(Records for locating displayed items)
-- Begin --
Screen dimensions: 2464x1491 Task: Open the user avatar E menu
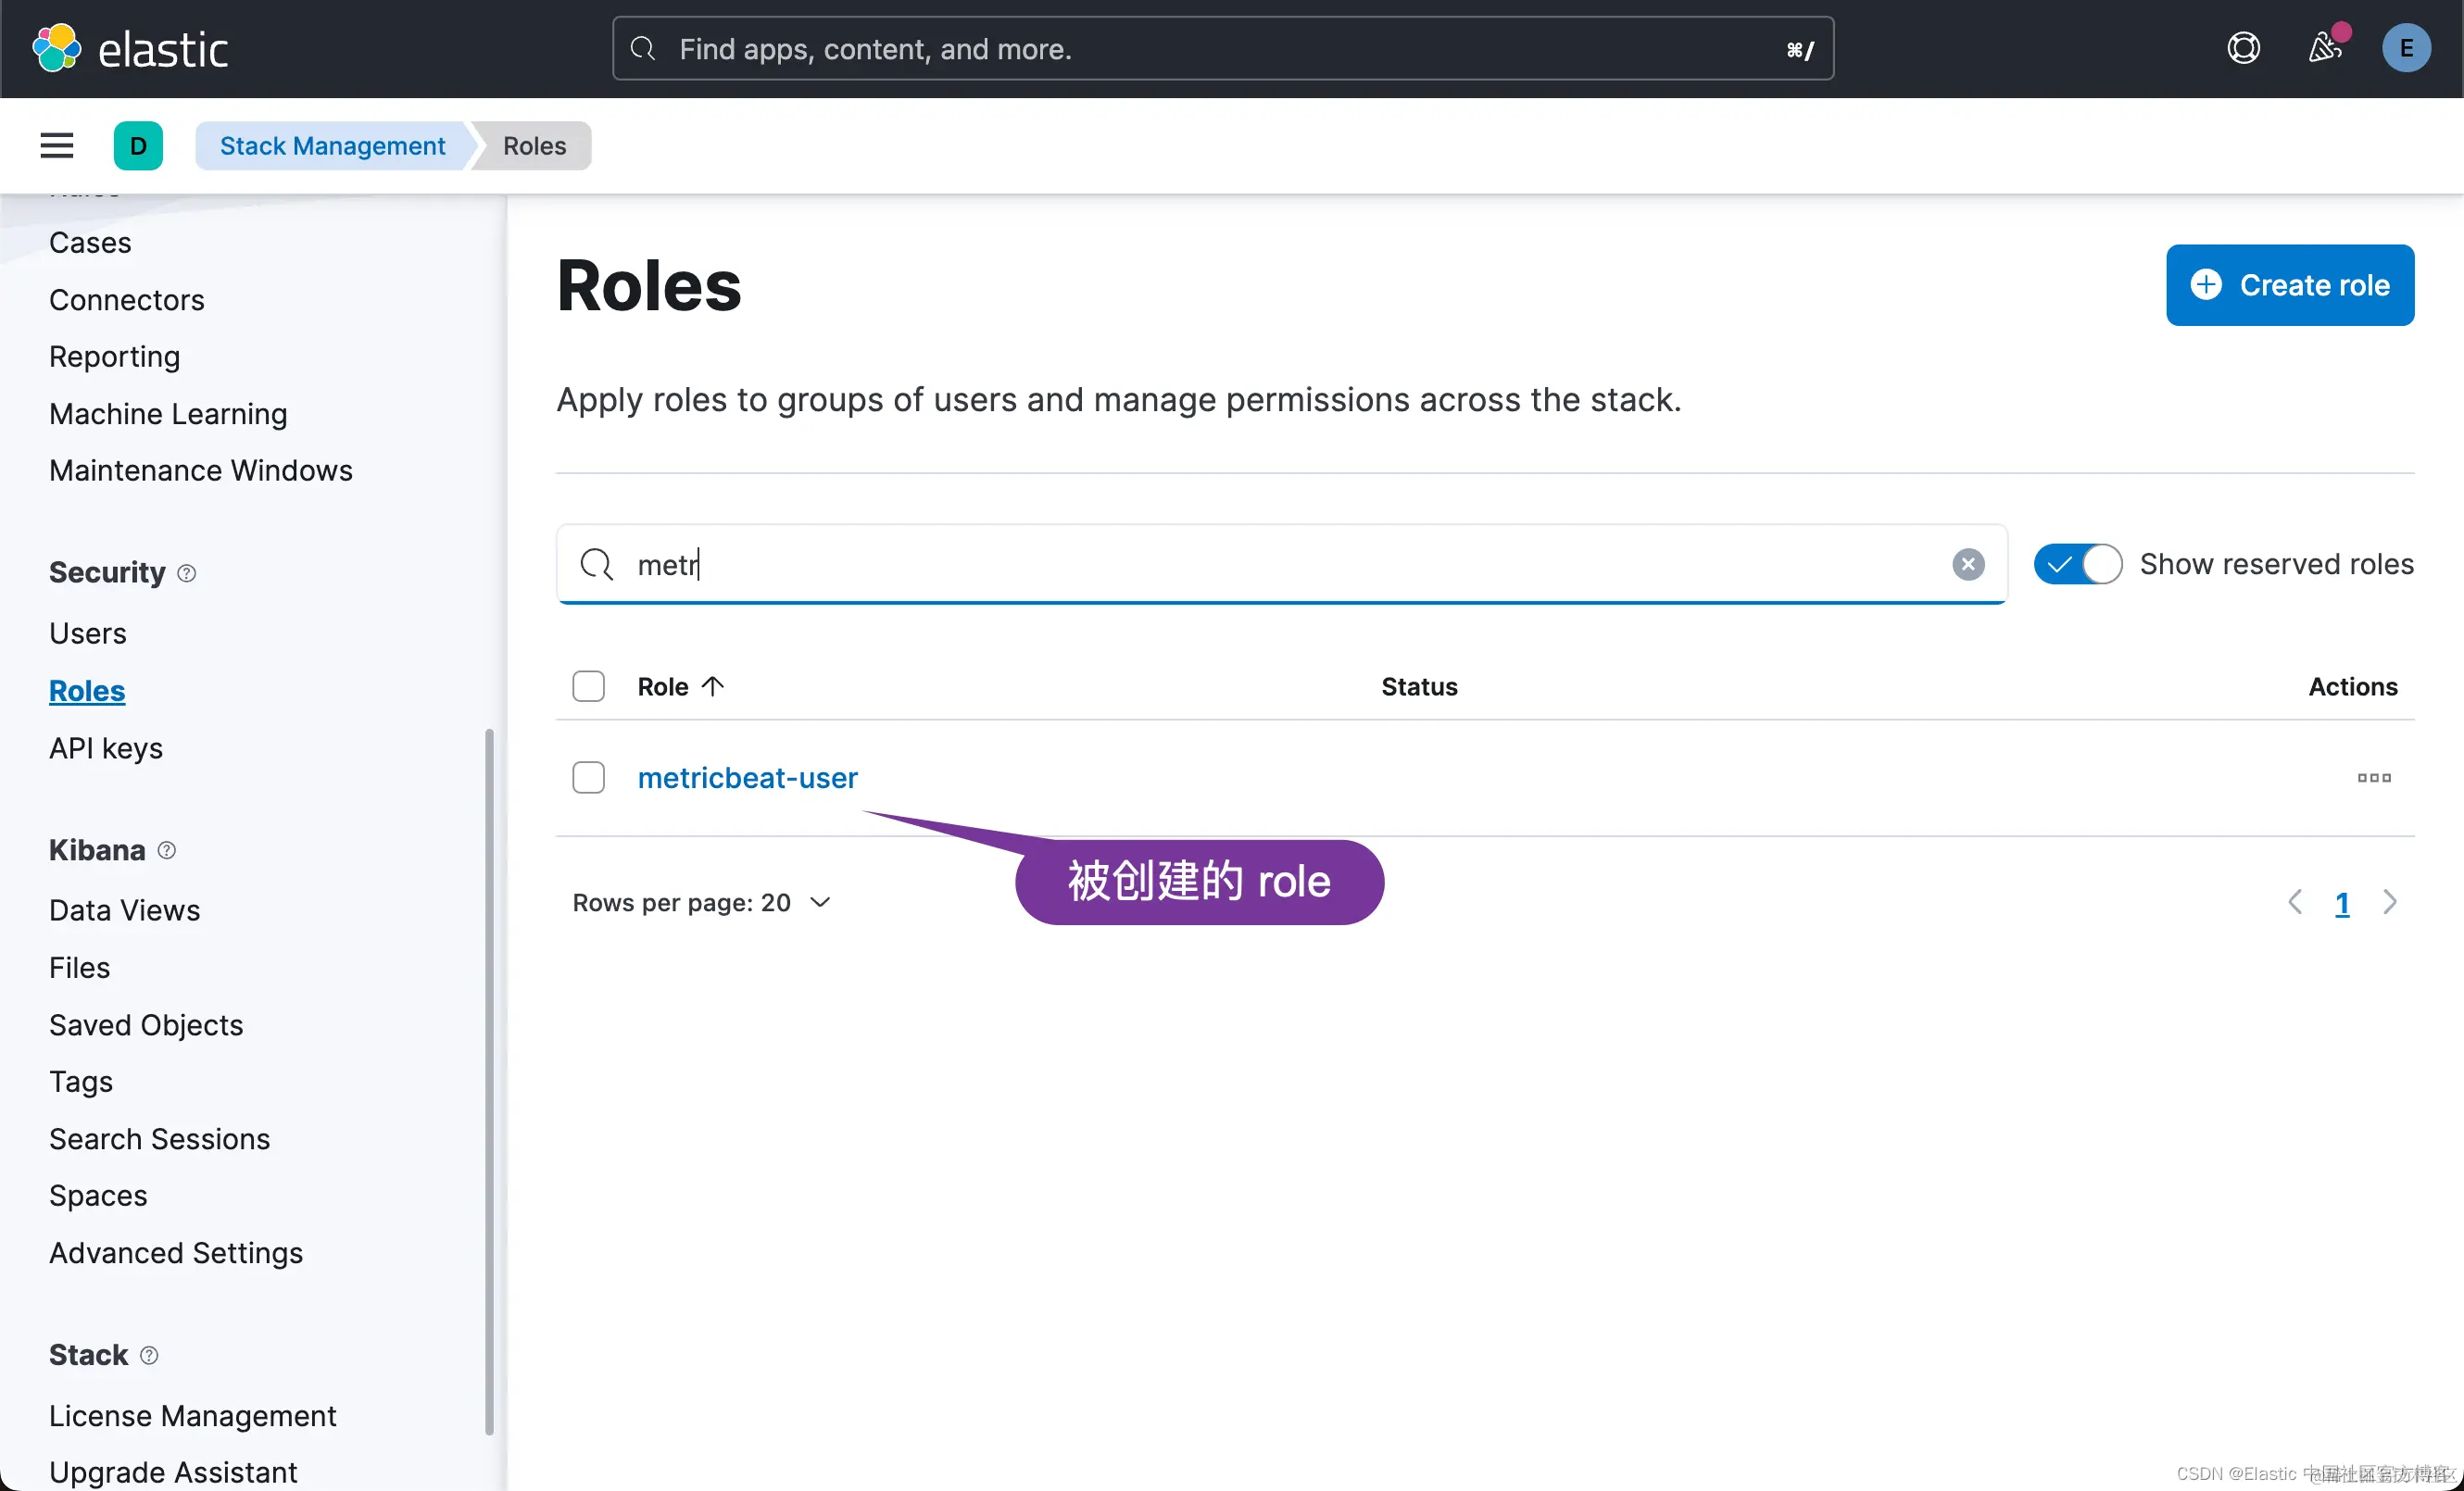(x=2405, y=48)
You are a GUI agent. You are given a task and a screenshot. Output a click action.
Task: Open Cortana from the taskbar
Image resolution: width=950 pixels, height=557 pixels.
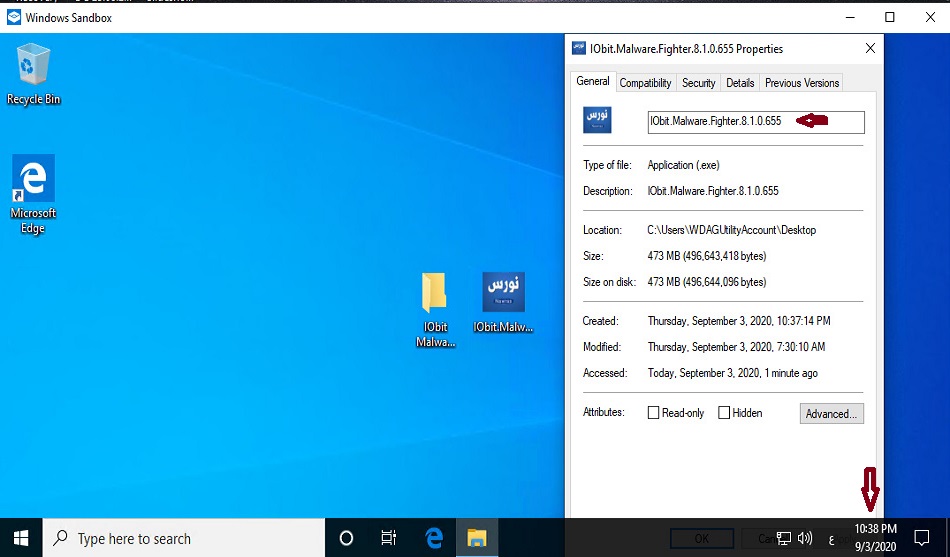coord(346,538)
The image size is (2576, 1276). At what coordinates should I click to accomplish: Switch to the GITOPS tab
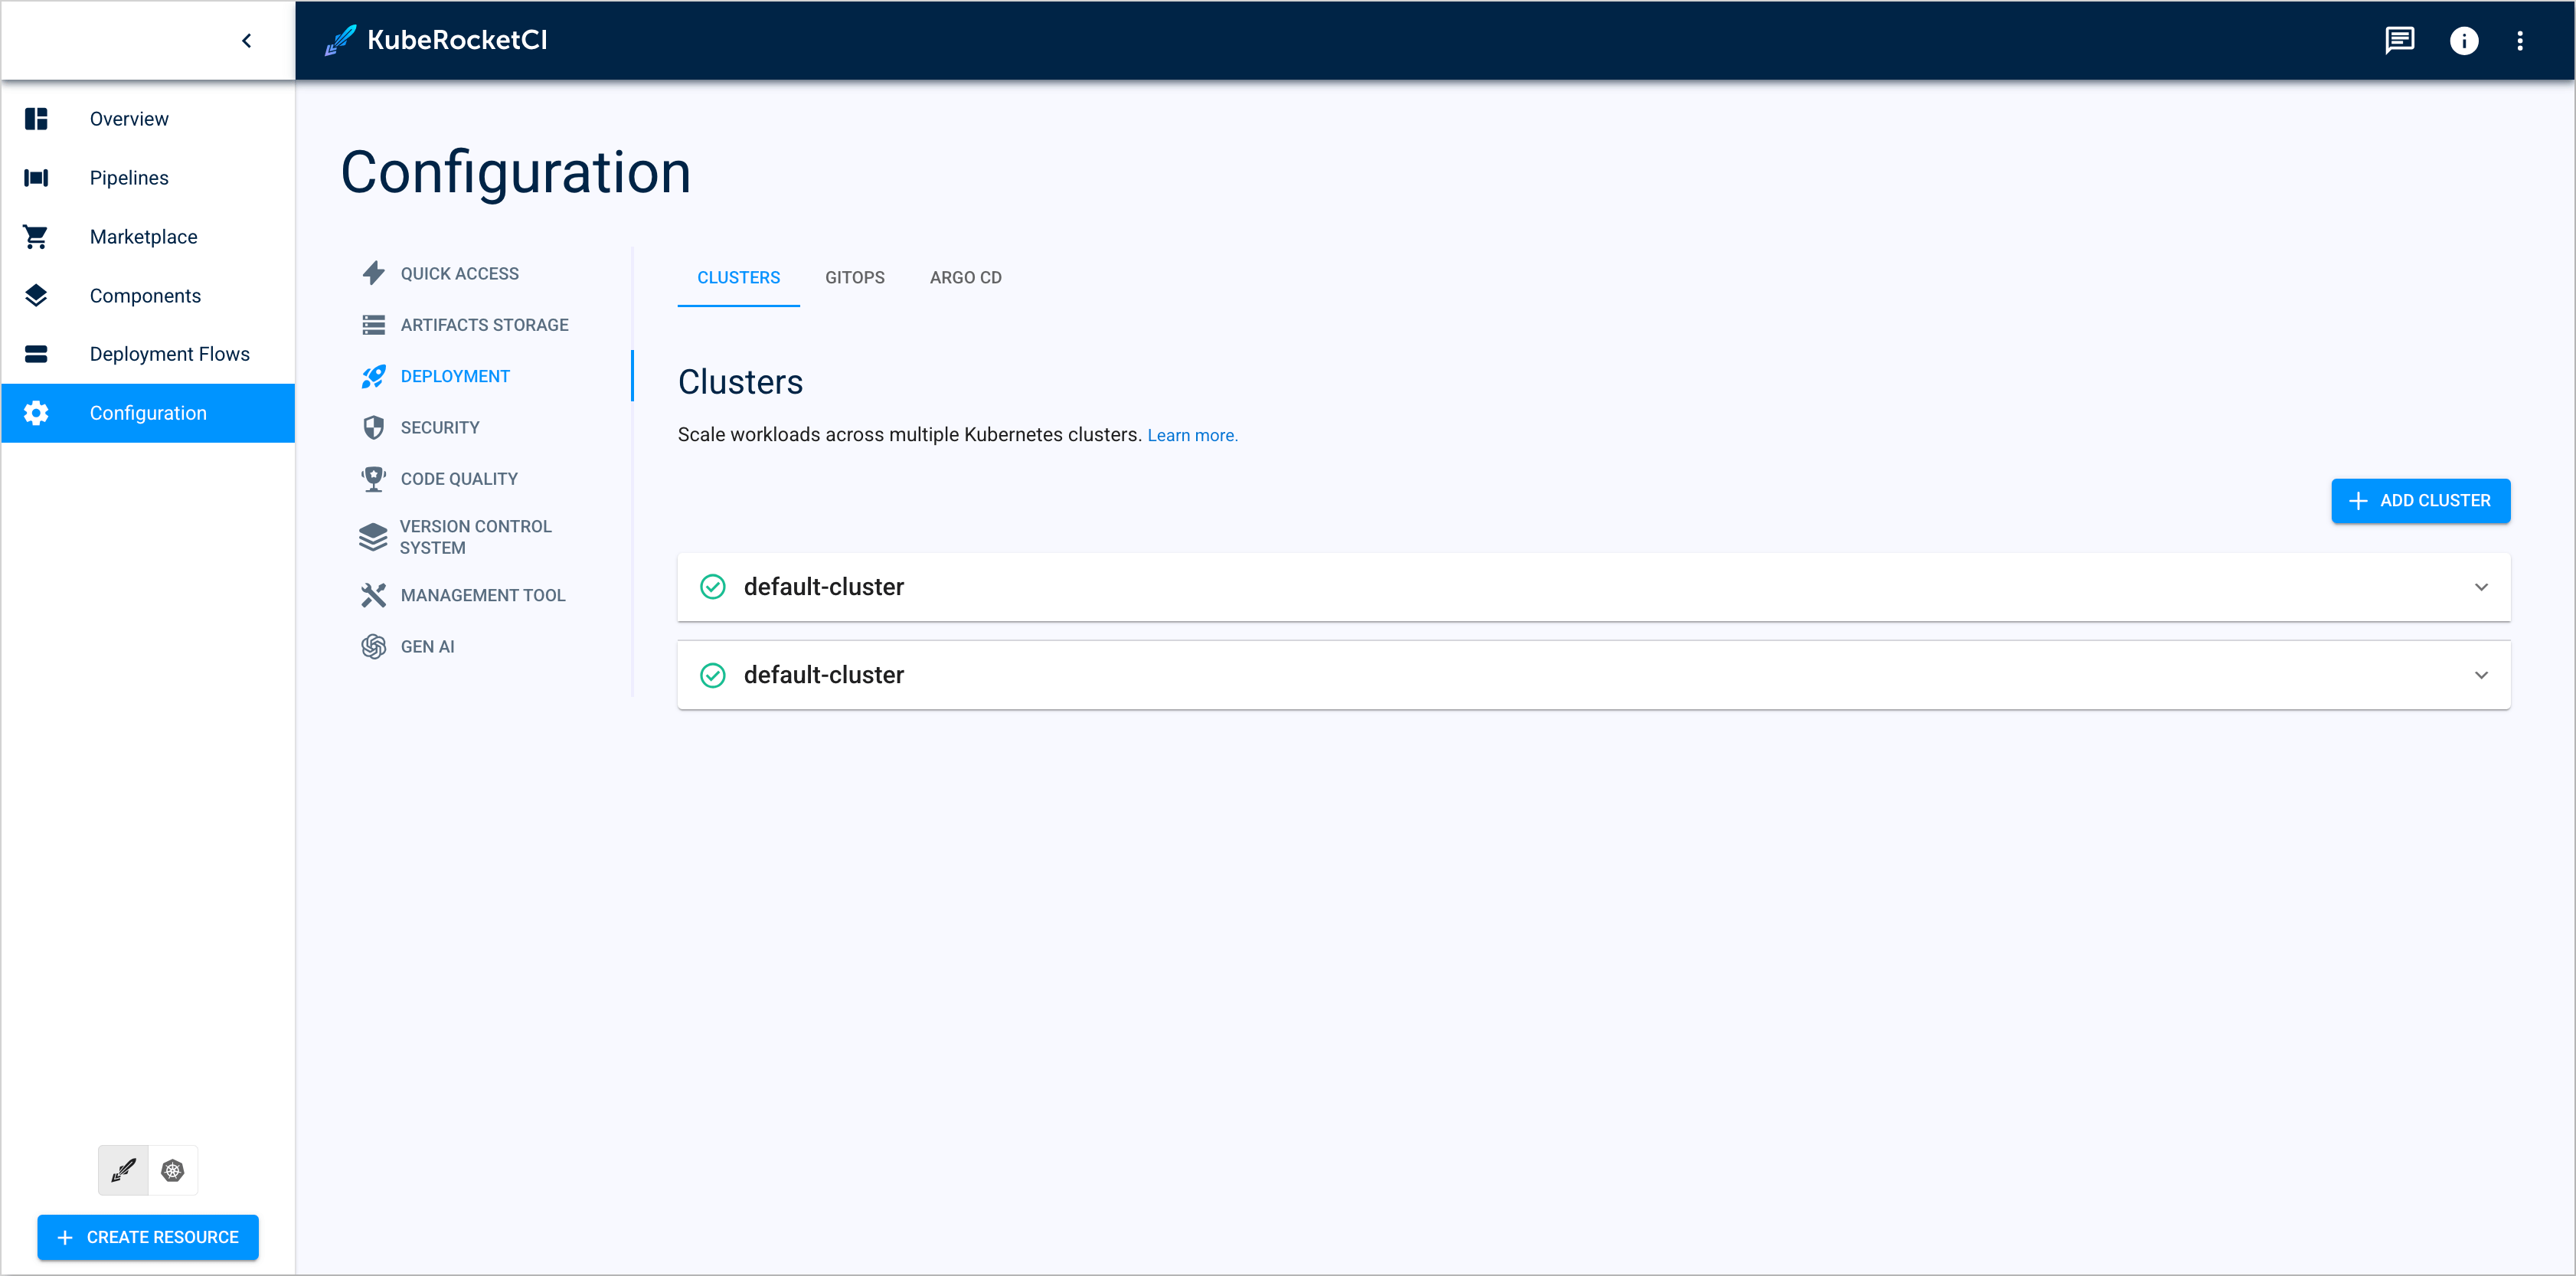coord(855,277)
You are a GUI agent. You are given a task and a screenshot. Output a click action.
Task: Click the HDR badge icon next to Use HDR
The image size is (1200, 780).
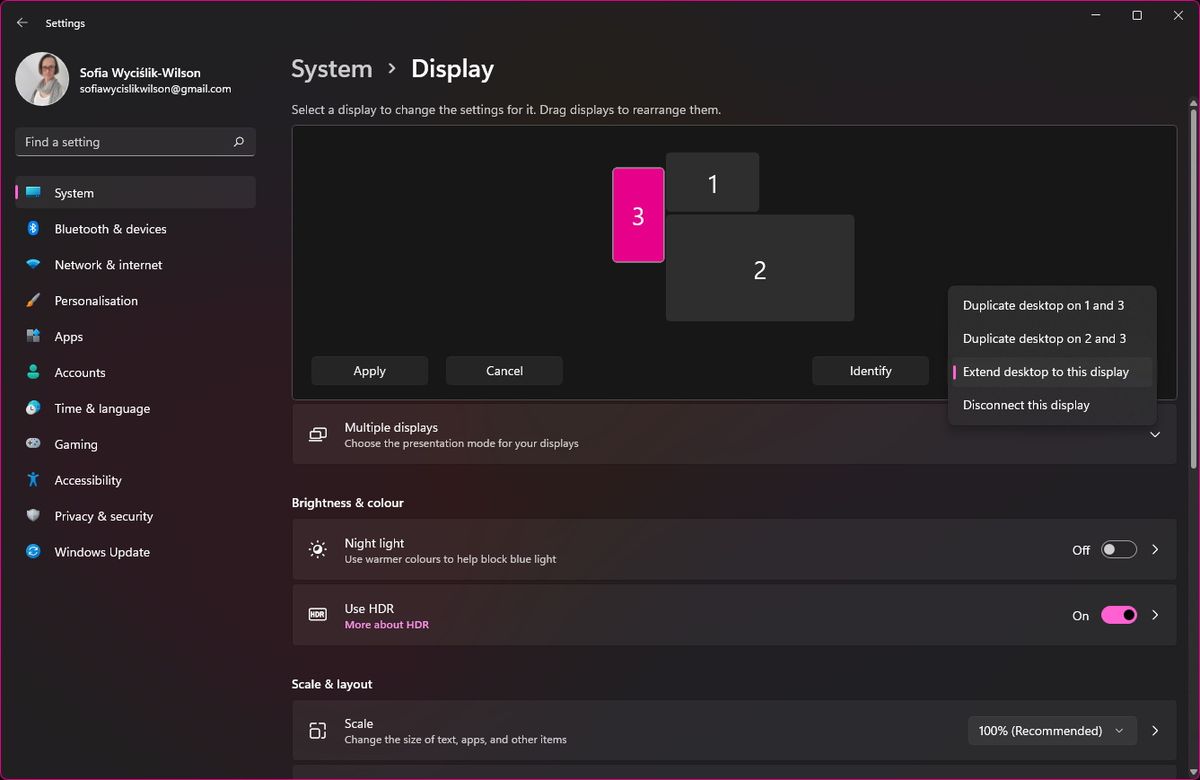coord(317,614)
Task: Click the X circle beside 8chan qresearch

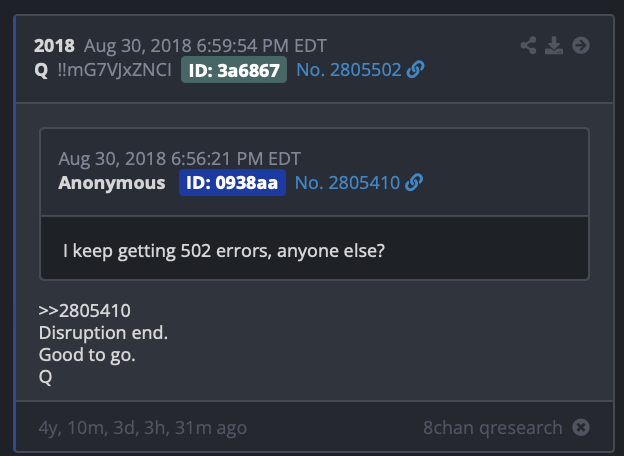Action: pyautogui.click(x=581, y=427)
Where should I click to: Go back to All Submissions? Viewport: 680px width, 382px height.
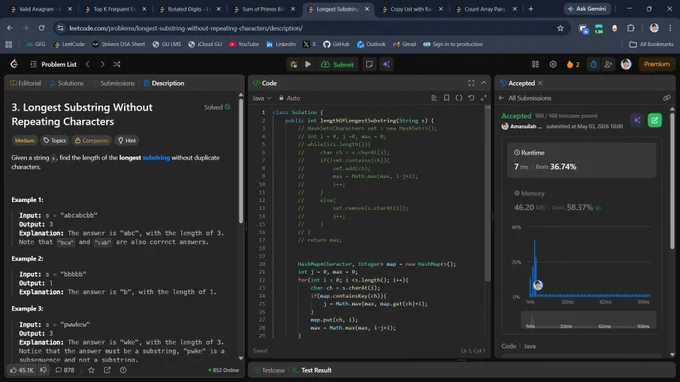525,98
-- End --
**What is asked**
Give only the number of lines in the rows above that contain the string "should". Matching is case-sensitive.

**Worked answer**
2